Ken was proud of his heritage and never strayed far from his roots. He grew up in the Siam Valley, just below the Wilbur Dam on the Watauga River. He was the son of Austin and Carrie Lee Treadway Nave and was one of eight children. He was the last of his brothers and sisters to die.
Ken was a graduate of Elizabethton High School and was a veteran of World War II. “He was on a ship to Japan when the United States bombed Hiroshima. Of course, that was the end of the war. My dad was proud of his military service,” said his daughter, Tonia Nave, who now lives in Florida. “Dad was always a hard worker, but he took time for his family and the things that were important in life.”
His first job was pumping gas at the old Spur Gas Station. He later sold insurance, and wishing to better himself, Ken attended Steed College, when it was located in Elizabethton. From there he was employed as accounts manager at Powell’s Department Store in Johnson City. He later worked at the Johnson City Memorial Hospital, and from there was employed as personnel director at the old Carter County Memorial Hospital, and finished out his working career at Sycamore Shoals Hospital.
Ken was well-liked by his peers. Sharon Shepard, who knew Ken from the hospital, noted he was always kind and respected by hospital employees. “Ken was a very friendly person and long after he left the hospital, when visiting, he would always stop by my office to say hi. Most of the employees he worked with are no longer here, but I remember him as being loyal, devoted to his work, and very kind not only to the employees, but to the public,” said Shepard.
Ken and his wife, the former Jeanette Anderson, were married 71 years. Long-time residents of the Hunter Community, they more recently lived at Sycamore Springs Senior Living Facility. “At first, it was hard for them, but as they adjusted they enjoyed it there. They especially enjoyed going on the trips the facility hosted and going out to eat with other residents,” said Tonia.
Ken was a man of many talents. It seems he was always looking for something new to do. “He had a passion for painting with watercolors, especially outdoor scenes of Carter County attractions. He framed them and had them hanging in every room of the house and even in the garage,” said Tonia.
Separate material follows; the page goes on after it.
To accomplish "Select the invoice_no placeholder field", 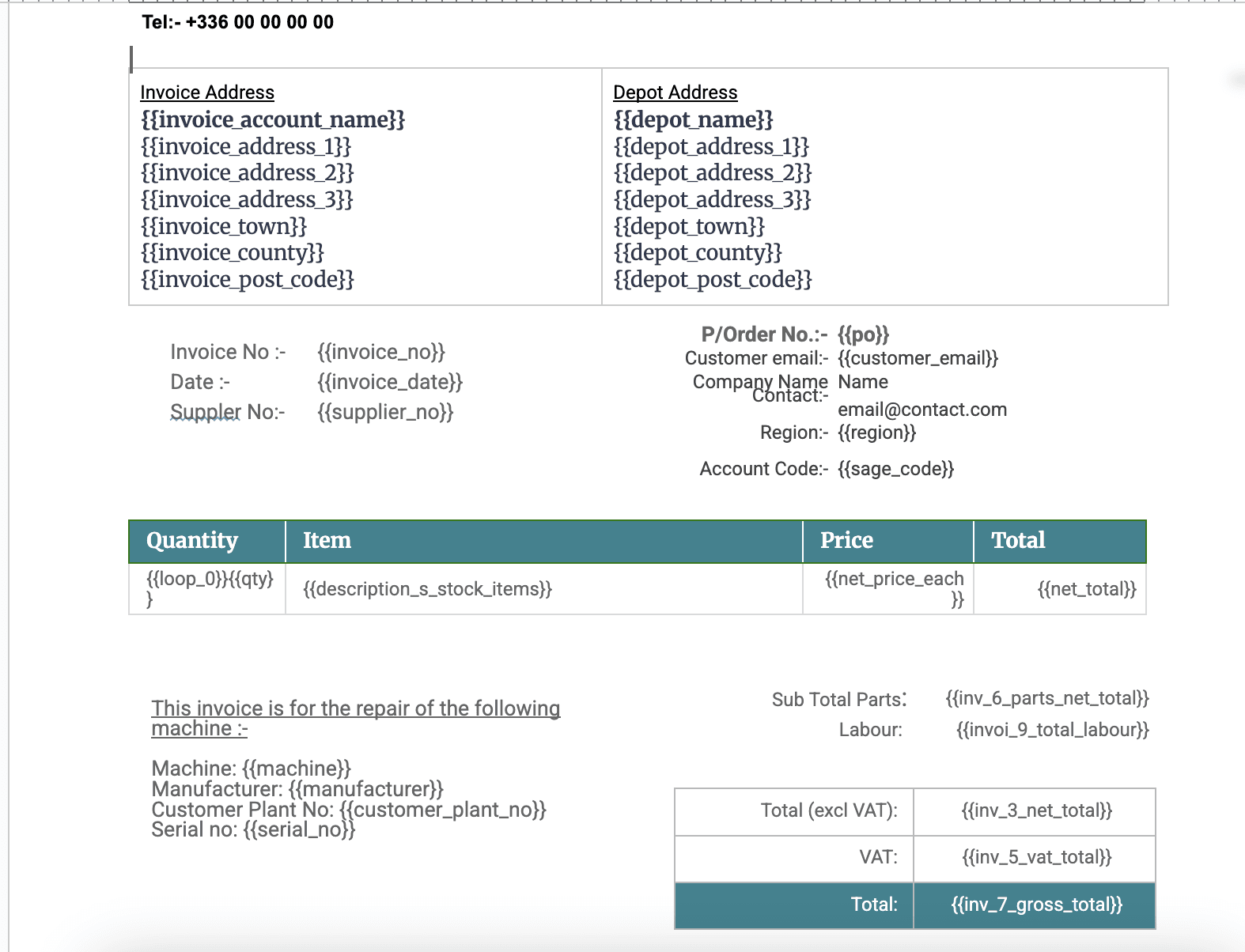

She noted that he also made the frames for his paintings — all out of wormy chestnut wood.
Ken enjoyed gardening and every year raised a vegetable garden. He enjoyed local history and researching his family’s roots. Tonia said her father worked many hours with local historian Bobby Nave researching the Nave family roots. “He loved his family and visited often with his siblings. When I was growing up, I remember that every month we visited at least one of his sisters or his brother and spent time with them,” said Tonia.
Ken knew a lot about the Siam Community and the history of Wilbur and Watauga Dams. Often he called us at the paper to talk “history.” He last called us this past March expressing a desire to see a monument built for the four young men who perished in the Jenkins Mountain Fire. His nephew was among those killed.
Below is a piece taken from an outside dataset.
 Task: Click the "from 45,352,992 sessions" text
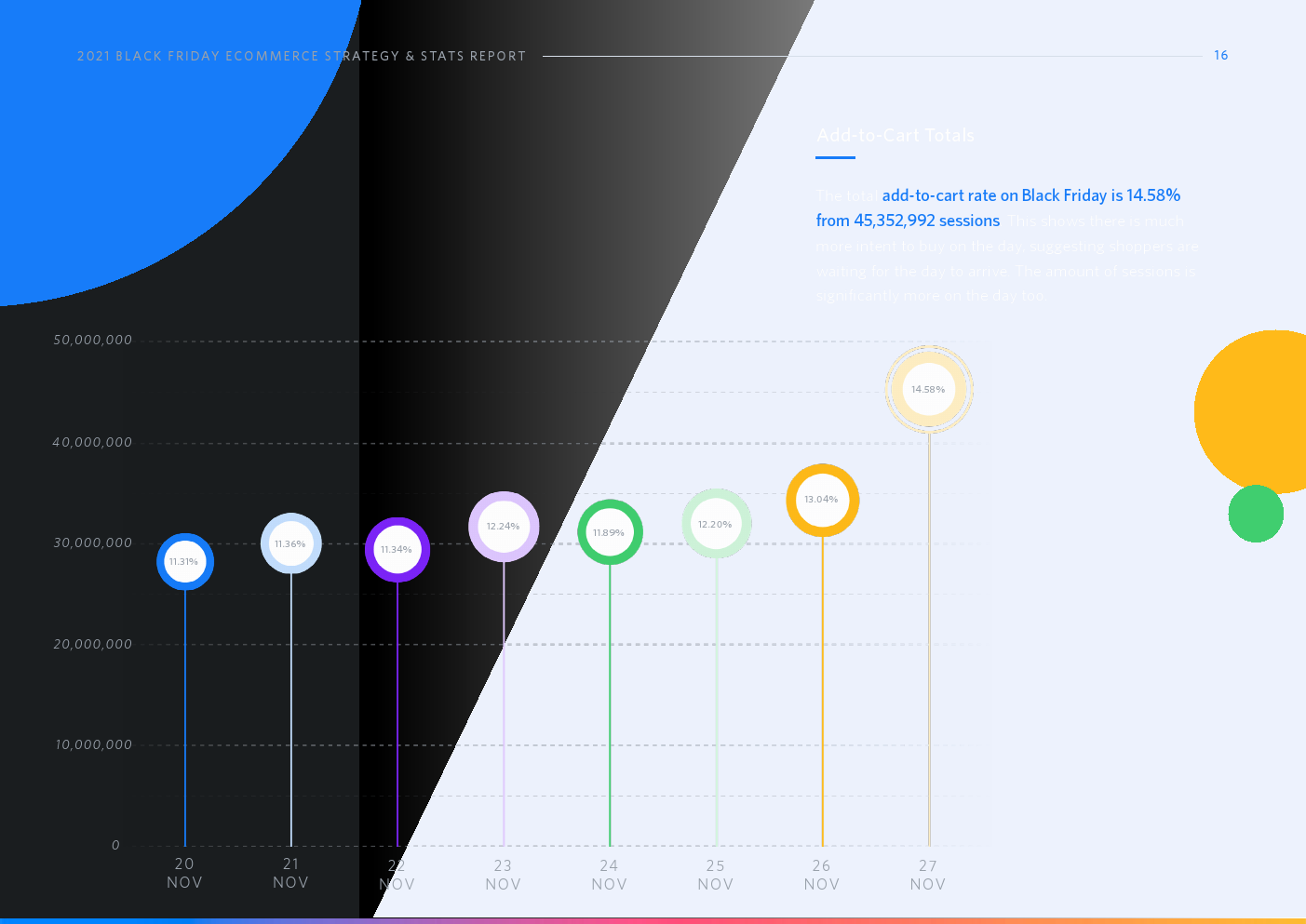pos(908,221)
“My father talked fondly of his growing up years. He grew up, working on a farm, and it was hard work. But, he never spoke negatively of it. He took pride in his family, their place in the community, and his roots,” said Tonia.
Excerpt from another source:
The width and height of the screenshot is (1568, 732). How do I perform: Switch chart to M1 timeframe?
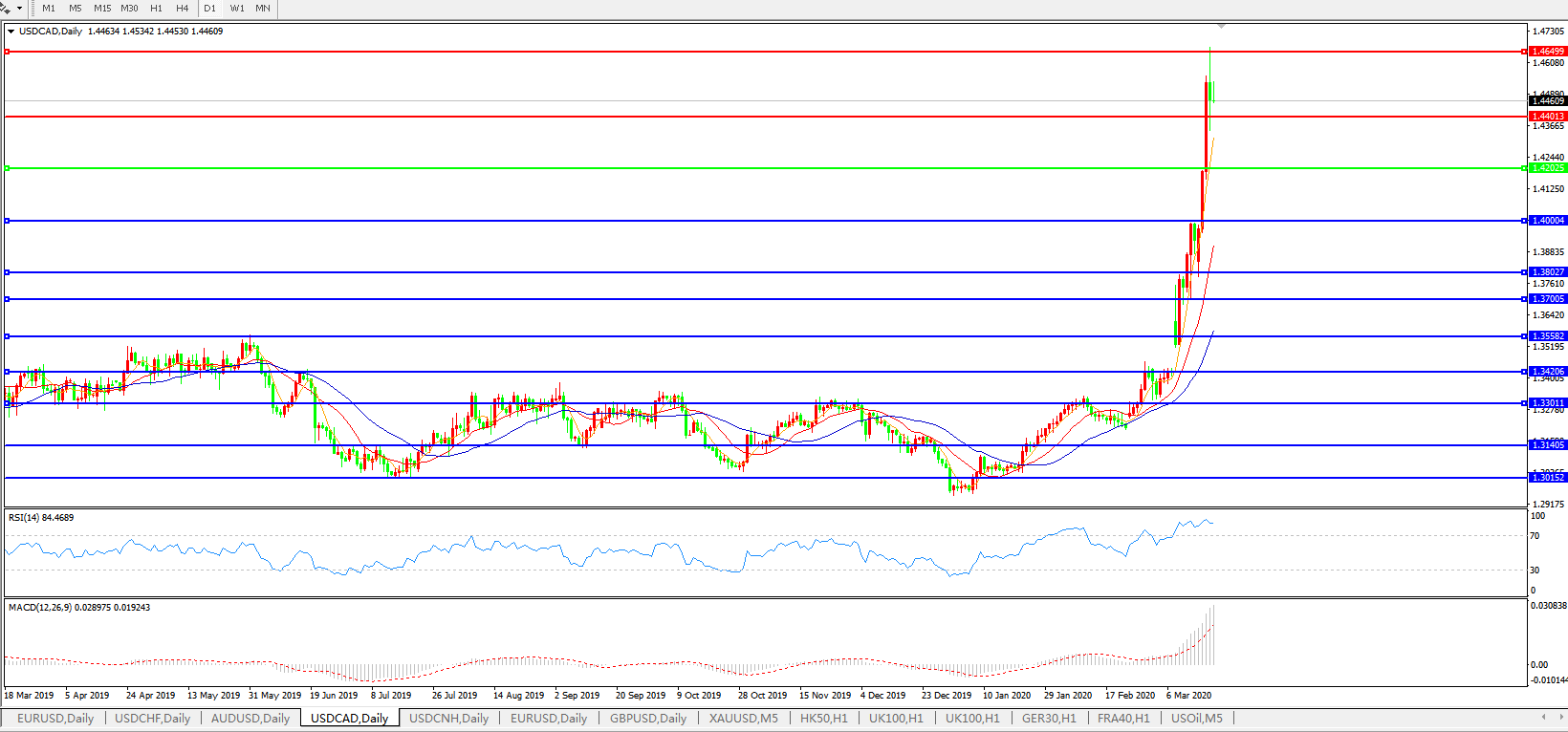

“My dad also loved his church at Hunter Memorial Baptist. He was a long-time member of the church and enjoyed singing in the choir. And, he sang loudly,” Tonia said with laughter. To Ken, it was a joyful noise.
In addition to Tonia, Ken and Jeanette were parents of a son, Dennis, who preceded them in death.
“My dad was a wonderful person and a great father. He was very devoted to my mother, especially these last few years. He had so many good qualities,” said Tonia.
Ken and Jeanette also had two grandchildren and four great-grandchildren.
Ken Nave was able to reach high in life because he had deep roots that were value-based and he majored on the things that were important in life — family, faith, friends, and hard work.